• **What is being asked**: Your reply should consist only of the lines from the one with "At what coordinates" through the end of the entries, transcribed exactly. Pictures stay out.

• **Extracted data entries**:
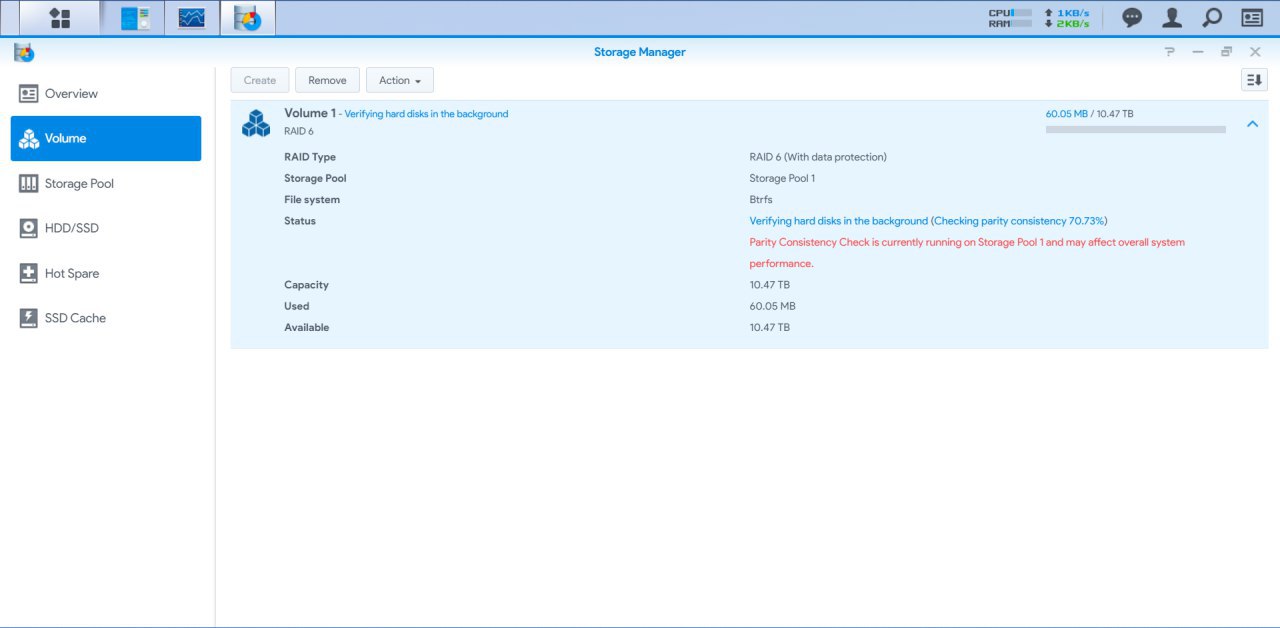Switch to the HDD/SSD section
1280x628 pixels.
71,228
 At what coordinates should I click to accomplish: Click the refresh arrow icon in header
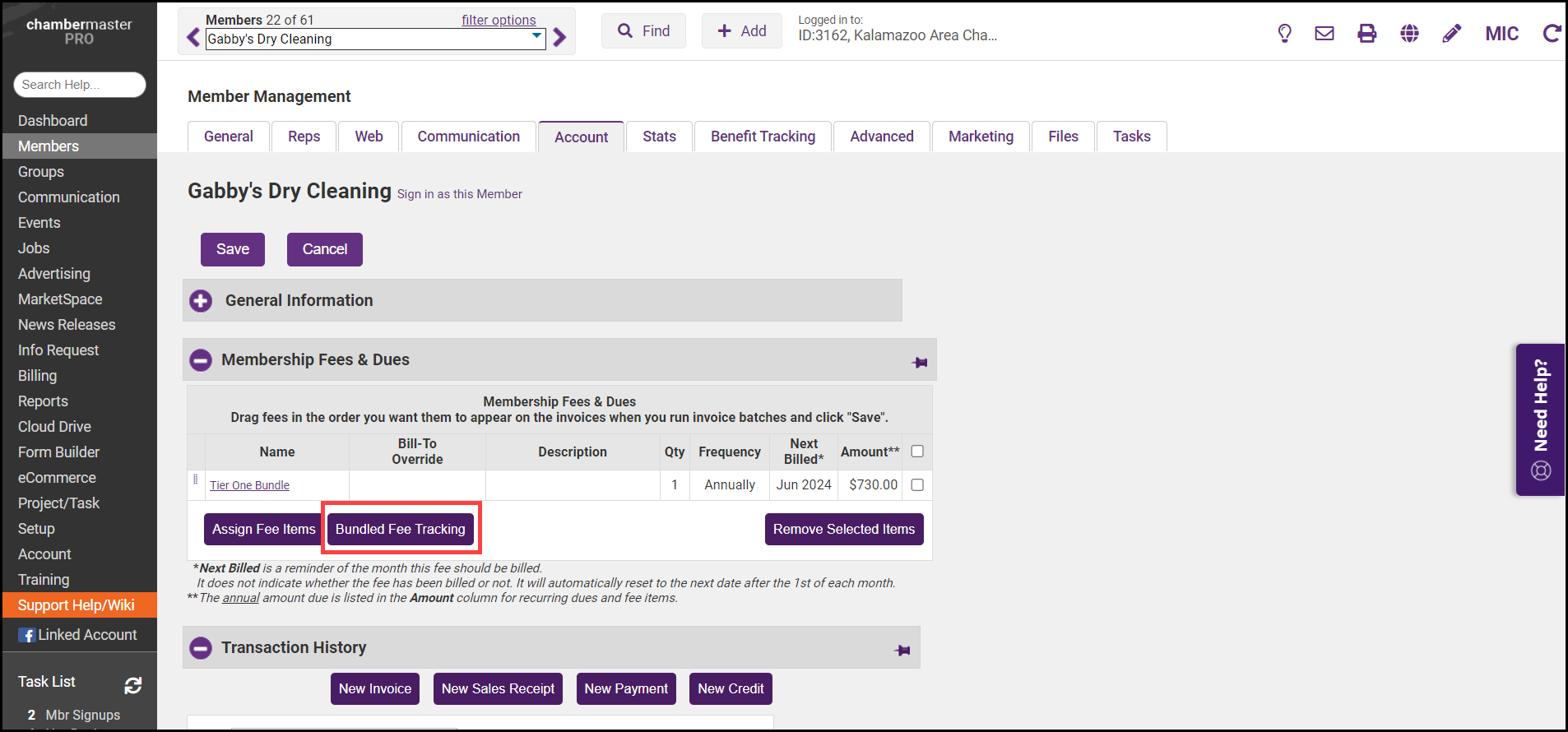pos(1552,34)
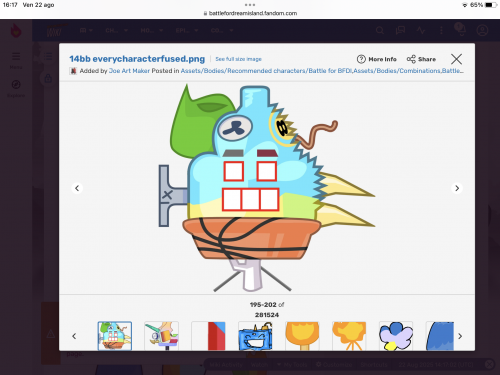Viewport: 500px width, 375px height.
Task: Tap the browser address bar URL
Action: pyautogui.click(x=250, y=13)
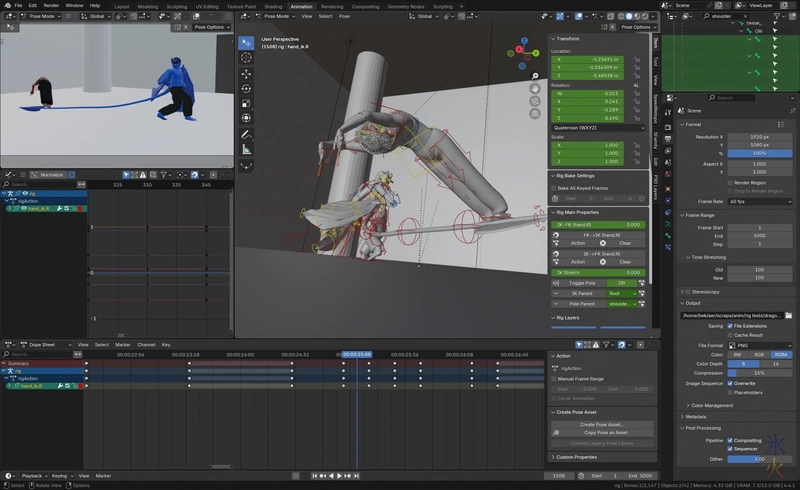
Task: Toggle the Render Region checkbox
Action: 731,183
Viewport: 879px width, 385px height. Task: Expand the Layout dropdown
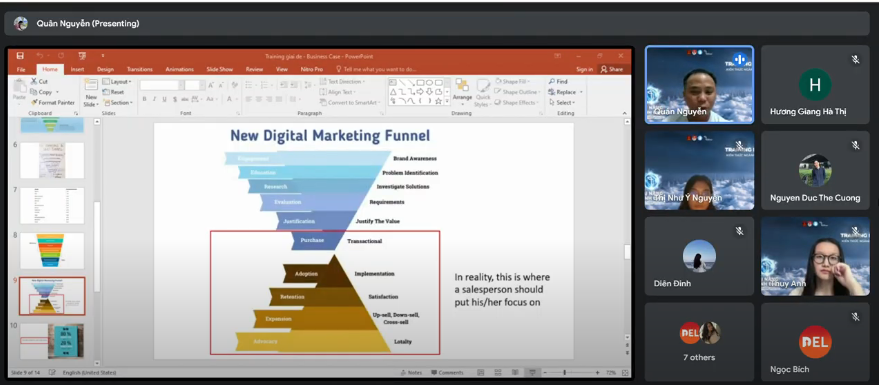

• **Written solution**:
 At what coordinates should I click to accomplish: Click the refresh arrow icon in header
pos(1552,34)
Viewport: 500px width, 375px height.
Task: Tap the browser address bar URL
Action: pyautogui.click(x=250, y=13)
Task: Toggle the Render Region checkbox
Action: 731,183
Viewport: 879px width, 385px height. Task: Expand the Layout dropdown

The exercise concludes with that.